*Task details*.
Copy out exactly the lines below that run from the one holding "Instruction: Click the Archived box icon" to the one holding "The height and width of the screenshot is (632, 1362).", keeping both of those lines and no others.

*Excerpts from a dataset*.
• • • • •
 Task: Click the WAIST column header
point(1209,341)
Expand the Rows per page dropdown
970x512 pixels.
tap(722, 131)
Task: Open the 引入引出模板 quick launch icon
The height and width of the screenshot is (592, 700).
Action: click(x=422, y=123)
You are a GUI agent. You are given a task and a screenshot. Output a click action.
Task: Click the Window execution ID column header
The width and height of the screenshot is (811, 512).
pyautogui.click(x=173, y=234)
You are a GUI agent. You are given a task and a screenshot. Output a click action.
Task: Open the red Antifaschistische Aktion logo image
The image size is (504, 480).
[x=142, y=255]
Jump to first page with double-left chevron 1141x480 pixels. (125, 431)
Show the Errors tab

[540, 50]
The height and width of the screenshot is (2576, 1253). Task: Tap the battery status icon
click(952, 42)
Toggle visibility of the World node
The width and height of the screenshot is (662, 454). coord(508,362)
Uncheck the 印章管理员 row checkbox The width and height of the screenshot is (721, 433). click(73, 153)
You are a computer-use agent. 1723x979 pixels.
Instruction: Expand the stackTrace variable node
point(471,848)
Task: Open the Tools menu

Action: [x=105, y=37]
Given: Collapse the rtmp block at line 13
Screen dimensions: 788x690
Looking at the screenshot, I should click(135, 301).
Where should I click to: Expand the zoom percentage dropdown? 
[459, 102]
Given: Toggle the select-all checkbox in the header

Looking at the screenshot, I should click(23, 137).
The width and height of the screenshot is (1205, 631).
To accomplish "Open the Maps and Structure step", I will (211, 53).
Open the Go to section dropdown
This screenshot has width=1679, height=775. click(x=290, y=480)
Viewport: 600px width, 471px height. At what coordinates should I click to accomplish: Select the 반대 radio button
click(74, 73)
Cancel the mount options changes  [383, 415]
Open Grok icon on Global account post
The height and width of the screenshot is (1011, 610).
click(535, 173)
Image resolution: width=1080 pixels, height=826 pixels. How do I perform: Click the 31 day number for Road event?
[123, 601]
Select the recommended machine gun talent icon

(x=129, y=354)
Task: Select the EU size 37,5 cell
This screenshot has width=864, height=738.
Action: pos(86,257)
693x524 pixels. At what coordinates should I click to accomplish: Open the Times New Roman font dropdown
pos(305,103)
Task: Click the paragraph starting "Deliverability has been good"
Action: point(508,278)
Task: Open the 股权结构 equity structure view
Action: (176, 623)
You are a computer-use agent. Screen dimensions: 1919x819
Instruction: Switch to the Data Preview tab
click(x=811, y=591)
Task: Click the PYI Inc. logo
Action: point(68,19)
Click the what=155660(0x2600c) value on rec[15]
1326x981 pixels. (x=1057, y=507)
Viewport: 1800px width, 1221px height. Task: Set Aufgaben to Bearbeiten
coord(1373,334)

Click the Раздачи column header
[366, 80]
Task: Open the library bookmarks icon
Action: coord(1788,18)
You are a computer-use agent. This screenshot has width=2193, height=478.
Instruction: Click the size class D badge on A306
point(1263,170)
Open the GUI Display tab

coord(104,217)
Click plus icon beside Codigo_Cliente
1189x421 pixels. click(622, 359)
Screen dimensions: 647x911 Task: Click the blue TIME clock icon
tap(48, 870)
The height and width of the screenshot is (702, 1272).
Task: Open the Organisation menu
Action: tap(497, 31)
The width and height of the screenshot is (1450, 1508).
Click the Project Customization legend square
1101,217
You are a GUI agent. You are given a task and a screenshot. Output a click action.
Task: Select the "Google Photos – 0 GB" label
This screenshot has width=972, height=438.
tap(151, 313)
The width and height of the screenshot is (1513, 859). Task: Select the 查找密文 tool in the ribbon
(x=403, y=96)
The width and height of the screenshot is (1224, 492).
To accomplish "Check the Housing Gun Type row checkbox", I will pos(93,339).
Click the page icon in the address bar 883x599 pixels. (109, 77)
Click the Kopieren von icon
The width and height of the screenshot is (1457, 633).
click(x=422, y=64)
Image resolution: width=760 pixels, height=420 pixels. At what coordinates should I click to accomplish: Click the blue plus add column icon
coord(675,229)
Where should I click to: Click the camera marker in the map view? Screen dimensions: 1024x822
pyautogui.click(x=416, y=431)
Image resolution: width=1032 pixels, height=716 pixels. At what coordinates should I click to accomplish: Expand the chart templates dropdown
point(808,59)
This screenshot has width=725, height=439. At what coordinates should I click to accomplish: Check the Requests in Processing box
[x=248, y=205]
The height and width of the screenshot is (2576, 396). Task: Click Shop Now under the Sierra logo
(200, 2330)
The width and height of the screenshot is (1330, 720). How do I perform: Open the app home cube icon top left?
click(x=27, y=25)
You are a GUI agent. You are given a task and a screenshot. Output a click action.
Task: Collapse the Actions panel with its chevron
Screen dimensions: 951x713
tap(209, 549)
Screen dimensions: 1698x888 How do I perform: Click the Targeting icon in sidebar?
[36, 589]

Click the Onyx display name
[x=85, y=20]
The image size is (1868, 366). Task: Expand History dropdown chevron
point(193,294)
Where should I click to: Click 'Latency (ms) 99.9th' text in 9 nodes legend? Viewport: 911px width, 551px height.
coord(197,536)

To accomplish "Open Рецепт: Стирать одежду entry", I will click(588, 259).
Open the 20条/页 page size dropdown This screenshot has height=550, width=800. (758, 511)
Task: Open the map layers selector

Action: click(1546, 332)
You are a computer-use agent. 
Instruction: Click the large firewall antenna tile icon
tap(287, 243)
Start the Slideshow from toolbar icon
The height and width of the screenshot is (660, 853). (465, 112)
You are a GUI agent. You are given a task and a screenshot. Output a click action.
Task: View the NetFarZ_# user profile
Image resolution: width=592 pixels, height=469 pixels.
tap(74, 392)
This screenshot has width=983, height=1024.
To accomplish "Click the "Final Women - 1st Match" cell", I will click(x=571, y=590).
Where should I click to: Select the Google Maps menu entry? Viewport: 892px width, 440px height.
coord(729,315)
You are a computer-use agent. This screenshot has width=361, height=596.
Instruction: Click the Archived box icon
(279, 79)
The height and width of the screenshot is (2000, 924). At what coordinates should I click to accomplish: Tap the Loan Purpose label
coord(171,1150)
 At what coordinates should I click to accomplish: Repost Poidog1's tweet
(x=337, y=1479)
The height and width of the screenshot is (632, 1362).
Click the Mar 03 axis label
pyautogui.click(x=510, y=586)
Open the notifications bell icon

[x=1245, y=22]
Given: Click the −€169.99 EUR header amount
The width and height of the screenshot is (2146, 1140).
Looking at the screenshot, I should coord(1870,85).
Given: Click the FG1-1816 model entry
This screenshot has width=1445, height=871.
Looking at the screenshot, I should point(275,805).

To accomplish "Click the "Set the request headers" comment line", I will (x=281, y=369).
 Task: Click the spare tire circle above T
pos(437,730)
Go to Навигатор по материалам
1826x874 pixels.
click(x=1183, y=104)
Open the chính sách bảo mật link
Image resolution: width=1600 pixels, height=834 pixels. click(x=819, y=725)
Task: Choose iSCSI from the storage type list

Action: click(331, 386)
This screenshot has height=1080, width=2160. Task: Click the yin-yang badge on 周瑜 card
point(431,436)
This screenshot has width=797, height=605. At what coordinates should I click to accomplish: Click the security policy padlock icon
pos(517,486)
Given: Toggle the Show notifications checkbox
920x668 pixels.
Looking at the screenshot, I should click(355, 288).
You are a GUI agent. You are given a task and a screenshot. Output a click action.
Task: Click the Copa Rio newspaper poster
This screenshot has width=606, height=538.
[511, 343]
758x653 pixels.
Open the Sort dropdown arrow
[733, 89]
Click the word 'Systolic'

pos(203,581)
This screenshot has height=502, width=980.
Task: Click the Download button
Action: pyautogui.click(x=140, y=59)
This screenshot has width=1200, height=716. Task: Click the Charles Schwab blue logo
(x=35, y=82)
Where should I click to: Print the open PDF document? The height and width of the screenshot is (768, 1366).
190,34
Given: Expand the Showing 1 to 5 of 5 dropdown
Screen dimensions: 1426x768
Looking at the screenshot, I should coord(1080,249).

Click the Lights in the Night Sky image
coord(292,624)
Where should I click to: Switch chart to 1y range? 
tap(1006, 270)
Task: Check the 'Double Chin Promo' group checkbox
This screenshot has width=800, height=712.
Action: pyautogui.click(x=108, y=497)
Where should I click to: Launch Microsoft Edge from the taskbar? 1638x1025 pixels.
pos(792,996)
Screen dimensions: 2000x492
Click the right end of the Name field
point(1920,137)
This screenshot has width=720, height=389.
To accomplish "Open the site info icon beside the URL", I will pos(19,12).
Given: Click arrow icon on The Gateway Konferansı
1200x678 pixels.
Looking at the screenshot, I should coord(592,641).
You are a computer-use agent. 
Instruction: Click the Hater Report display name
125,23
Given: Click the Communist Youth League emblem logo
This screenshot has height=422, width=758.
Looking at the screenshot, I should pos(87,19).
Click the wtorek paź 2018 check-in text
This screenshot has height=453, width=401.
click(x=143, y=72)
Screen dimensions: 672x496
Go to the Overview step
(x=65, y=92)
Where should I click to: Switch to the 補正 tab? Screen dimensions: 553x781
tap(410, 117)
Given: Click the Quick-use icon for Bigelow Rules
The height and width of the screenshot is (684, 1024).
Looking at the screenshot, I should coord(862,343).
• • • • •
*Output of the exercise*.
Instruction: Click the Archived box icon
(279, 79)
The height and width of the screenshot is (2000, 924). At what coordinates should I click to accomplish: Tap the Loan Purpose label
coord(171,1150)
 At what coordinates should I click to accomplish: Repost Poidog1's tweet
(x=337, y=1479)
The height and width of the screenshot is (632, 1362).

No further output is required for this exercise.